На прошлой неделе мы прощались с Андреем Анатольевичем Зализняком. Мне повезло учиться в МГУ в те годы, когда Андрей Анатольевич снова, после долгого перерыва, стал читать там спецкурсы: древненовгородский диалект, санскрит, арабский, древнеперсидский - которые я старался не пропускать... Затем я уехал из Москвы и за последующими выступлениями Зализняка следил только в записи, но и мне сейчас трудно поверить, что традиционных осенних лекций больше не будет.
Личные воспоминания, тем более рядового студента, как правило, больше говорят о самом вспоминающем, чем о личности умершего. В памяти остаются малозначительные, но личные мелочи, и невольно оказываешься в положении кошки из детского стишка, которая, побывав при дворе королевы, запомнила только мышь на ковре.

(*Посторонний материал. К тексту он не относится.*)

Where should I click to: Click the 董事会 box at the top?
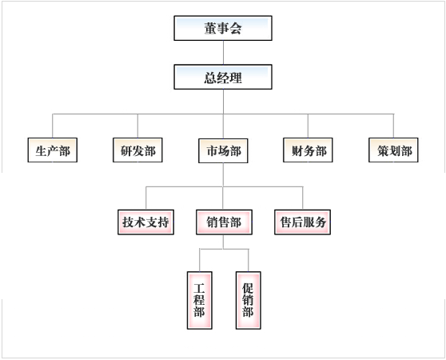pyautogui.click(x=223, y=28)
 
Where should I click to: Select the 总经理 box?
pyautogui.click(x=223, y=77)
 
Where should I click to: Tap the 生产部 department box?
pyautogui.click(x=52, y=150)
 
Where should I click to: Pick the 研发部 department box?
pyautogui.click(x=137, y=150)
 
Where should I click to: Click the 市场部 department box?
pyautogui.click(x=223, y=150)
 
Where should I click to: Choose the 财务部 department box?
pyautogui.click(x=308, y=150)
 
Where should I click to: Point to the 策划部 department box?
pyautogui.click(x=393, y=150)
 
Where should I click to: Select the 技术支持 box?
pyautogui.click(x=146, y=222)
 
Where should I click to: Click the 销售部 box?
pyautogui.click(x=224, y=222)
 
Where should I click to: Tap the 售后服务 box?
pyautogui.click(x=302, y=222)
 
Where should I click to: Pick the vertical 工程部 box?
pyautogui.click(x=199, y=300)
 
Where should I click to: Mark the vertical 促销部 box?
pyautogui.click(x=249, y=300)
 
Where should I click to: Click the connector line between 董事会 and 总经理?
pyautogui.click(x=223, y=53)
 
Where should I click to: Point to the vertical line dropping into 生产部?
pyautogui.click(x=53, y=126)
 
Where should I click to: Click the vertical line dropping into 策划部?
pyautogui.click(x=394, y=126)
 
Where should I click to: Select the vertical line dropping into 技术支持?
pyautogui.click(x=146, y=198)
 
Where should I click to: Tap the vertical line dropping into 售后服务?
pyautogui.click(x=303, y=198)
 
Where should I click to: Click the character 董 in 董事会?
pyautogui.click(x=210, y=29)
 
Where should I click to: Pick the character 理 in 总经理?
pyautogui.click(x=236, y=78)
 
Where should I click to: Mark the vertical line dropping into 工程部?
pyautogui.click(x=200, y=260)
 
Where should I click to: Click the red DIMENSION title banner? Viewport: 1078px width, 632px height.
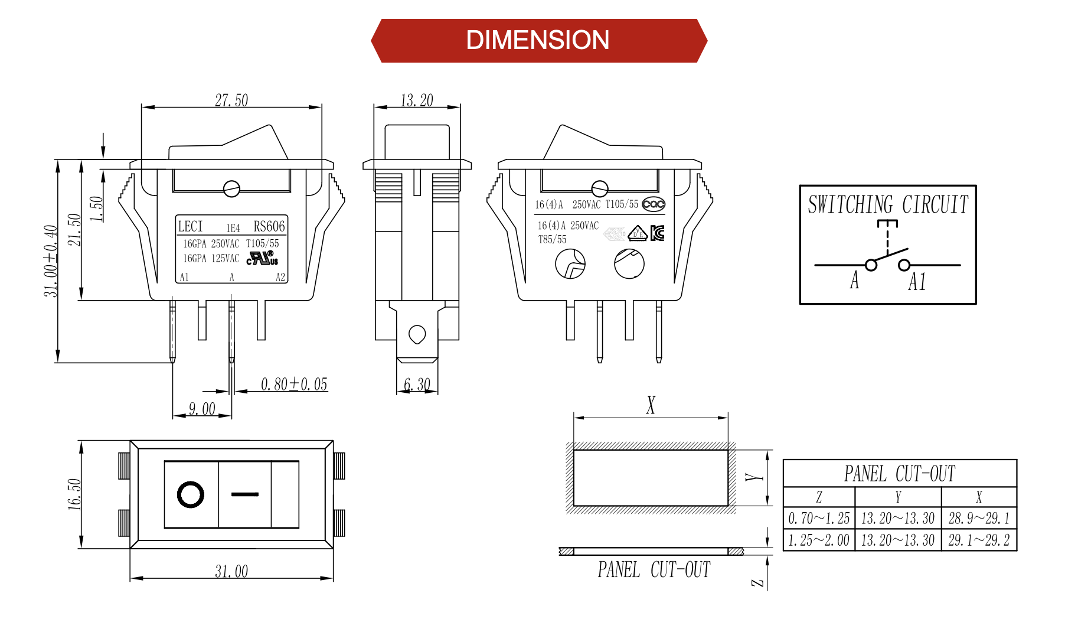(538, 40)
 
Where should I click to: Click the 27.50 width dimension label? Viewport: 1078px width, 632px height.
(231, 100)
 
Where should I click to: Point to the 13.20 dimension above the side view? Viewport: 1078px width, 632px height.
(417, 100)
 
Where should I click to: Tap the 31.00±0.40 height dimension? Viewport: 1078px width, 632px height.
(51, 260)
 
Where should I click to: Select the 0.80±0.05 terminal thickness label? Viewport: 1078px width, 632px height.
(294, 385)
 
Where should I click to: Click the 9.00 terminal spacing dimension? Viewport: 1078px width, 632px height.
(202, 409)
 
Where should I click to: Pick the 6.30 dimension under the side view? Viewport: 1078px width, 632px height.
(417, 385)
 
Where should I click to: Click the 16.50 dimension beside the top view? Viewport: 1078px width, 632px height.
(74, 494)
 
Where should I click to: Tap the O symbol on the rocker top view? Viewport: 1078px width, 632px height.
(191, 494)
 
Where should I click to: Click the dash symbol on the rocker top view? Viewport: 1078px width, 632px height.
(245, 494)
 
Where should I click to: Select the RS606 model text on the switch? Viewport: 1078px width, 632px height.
(269, 226)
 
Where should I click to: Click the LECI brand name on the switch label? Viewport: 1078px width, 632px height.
(190, 226)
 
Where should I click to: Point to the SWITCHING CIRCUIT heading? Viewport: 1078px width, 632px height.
(888, 205)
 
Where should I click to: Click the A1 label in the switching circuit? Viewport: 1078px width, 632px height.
(917, 282)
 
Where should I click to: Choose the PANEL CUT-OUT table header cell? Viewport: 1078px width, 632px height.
(899, 474)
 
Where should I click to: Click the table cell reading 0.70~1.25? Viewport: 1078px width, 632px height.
(819, 519)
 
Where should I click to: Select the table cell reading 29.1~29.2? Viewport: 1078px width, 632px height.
(979, 540)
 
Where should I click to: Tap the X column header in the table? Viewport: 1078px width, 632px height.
(979, 497)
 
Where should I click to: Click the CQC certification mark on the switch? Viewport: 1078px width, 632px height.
(654, 204)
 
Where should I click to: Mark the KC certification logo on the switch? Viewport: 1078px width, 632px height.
(657, 233)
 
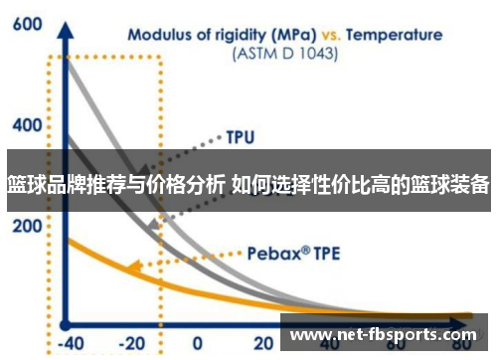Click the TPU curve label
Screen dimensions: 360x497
[x=241, y=134]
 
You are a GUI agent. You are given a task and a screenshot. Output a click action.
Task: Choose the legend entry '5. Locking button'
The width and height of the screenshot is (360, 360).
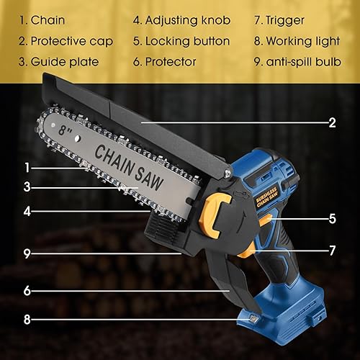point(181,41)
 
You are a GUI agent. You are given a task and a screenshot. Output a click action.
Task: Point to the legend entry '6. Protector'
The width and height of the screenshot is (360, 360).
point(165,62)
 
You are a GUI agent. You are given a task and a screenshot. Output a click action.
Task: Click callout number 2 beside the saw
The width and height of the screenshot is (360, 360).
point(332,123)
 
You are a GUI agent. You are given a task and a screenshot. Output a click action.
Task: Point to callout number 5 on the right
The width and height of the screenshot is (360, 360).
point(332,217)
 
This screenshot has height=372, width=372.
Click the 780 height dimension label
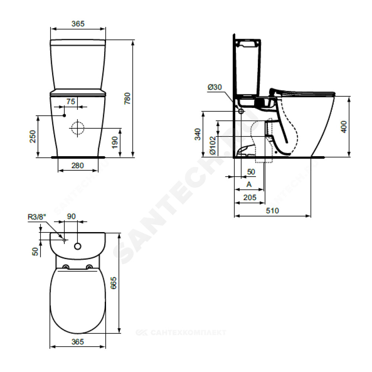pos(127,99)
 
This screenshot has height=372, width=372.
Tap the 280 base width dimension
pos(78,166)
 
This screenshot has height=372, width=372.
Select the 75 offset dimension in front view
pos(71,102)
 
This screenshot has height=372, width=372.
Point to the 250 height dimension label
pos(32,137)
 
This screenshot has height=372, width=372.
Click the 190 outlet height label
pos(115,142)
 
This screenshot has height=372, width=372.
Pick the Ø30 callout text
pos(215,87)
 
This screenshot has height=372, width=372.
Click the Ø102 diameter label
pos(213,145)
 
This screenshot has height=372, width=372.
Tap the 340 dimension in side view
pos(198,134)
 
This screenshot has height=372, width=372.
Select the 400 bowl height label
pos(344,127)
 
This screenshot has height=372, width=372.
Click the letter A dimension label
pos(249,185)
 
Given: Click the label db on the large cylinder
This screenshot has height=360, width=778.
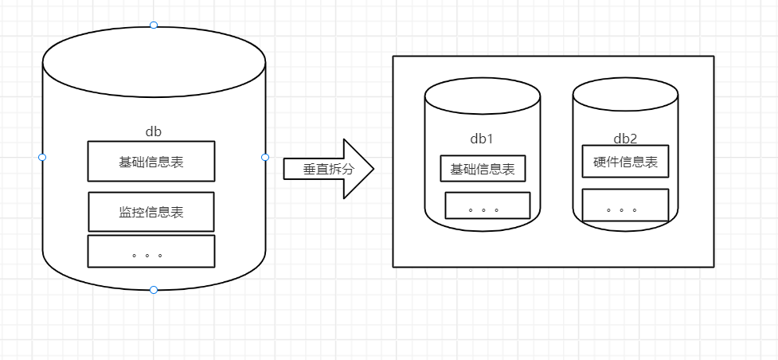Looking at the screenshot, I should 154,131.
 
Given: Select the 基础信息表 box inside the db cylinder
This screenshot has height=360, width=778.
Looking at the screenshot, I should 151,162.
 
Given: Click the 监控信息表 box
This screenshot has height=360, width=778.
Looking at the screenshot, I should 151,212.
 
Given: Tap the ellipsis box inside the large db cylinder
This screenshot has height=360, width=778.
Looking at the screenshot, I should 151,251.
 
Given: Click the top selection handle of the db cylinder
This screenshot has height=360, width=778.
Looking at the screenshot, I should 154,25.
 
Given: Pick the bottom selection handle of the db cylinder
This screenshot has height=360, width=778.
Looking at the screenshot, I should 154,290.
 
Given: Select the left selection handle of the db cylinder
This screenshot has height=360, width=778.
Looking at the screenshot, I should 42,158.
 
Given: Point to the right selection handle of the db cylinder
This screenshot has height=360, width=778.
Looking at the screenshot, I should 265,158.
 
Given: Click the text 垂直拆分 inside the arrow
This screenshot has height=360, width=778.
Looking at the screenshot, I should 323,169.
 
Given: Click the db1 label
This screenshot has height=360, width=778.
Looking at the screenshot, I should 482,139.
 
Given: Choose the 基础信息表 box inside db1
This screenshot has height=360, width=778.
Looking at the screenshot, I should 483,169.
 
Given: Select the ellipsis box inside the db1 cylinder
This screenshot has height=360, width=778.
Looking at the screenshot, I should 487,205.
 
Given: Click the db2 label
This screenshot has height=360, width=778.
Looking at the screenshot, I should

Поэтому воздержусь от подробностей и попробую сформулировать те качества, которые делали Зализняка в нашей науке явлением необычайным. Формальные признаки академического успеха здесь бесполезны: Зализняк не публиковал большого количества статей, не оставил научной школы в обычном понимании, не побеждал в научных войнах (и не участвовал в них). Его гений был отчасти гением рассказчика: Зализняк умел интересно, просто и в то же время не отрываясь от конкретики рассказать о любой научной теме (безразлично о своих или чужих открытиях), от санскритской морфологии до русской палеографии. Этот талант Зализняка особенно отмечал Виктор Маркович Живов (увы, тоже покойный). К счастью, есть достаточно
записей лекций ААЗ, чтобы каждый мог в этом убедиться.
Талант рассказчика сочетался у Зализняка с полной убежденностью в нашей науке и редкой смелостью высказываться перед широкой публикой даже по горячим вопросам (
Слово о полку Игореве,
Велесова книга, Фоменко...). ААЗ обращался к популярной аудитории без стеснения, аргументированно, на понятном языке.
Разумеется, Андрей Анатольевич был не просто рассказчиком, а прежде всего ученым. Большая часть его работы последних десятилетий была филологической: чтение текста и его интерпретация. Эта работа невозможна без фундамента точного лингвистического знания, но все же решение о том, как читать древний текст, от самых коротких берестяных грамот до Новгородского кодекса, всегда было актом чистого искусства - по крайней мере, для того, чтобы понять, какое именно из теоретически возможных прочтений правильное, нужно обладать интуицией и начитанностью Зализняка.
Но главное, Зализняк лучше, чем кто-либо, делал то, что составляет саму суть работы лингвиста, по крайней мере в 20-м веке - анализировал и описывал закономерности языка. Результаты известны, и их хватило бы на несколько успешных научных карьер: от полного описания русского словоизменения (включая ударение) к описанию истории русского ударения на протяжении последних нескольких веков, к анализу древненовгородского диалекта на материале берестяных грамот, от них к нескольким частным сюжетам древнерусской грамматики, включая клитики (безударные слова), и отсюда к лингвистическому доказательству подлинности "Слова о полку Игореве", в том числе для широкой публики.
Секрет этой череды осязаемых результатов отчасти в таланте и прилежании (они на виду), но не менее важны вкус и скромность в выборе предмета исследования. ААЗ умел исчерпывающе решить научную задачу, даже когда это требовало очень большой работы (например, полное описание русского словоизменения). Но всякое трудолюбие было бы напрасно, если бы ААЗ не выбирал именно те лингвистические проблемы, которые можно решить доступными нам средствами, не замахиваясь на амбициозные проекты, которые нельзя осуществить в течение одного поколения. Например, Зализняк никогда не претендовал на полное описание древнерусского языка, синтаксиса или даже порядка слов, но с непревзойденной точностью и подробностью описал историю древнерусских клитик, а каждую берестяную грамоту разобрал до последней буквы и штриха в ней.
До свидания, Андрей Анатольевич. Нам Вас не хватает.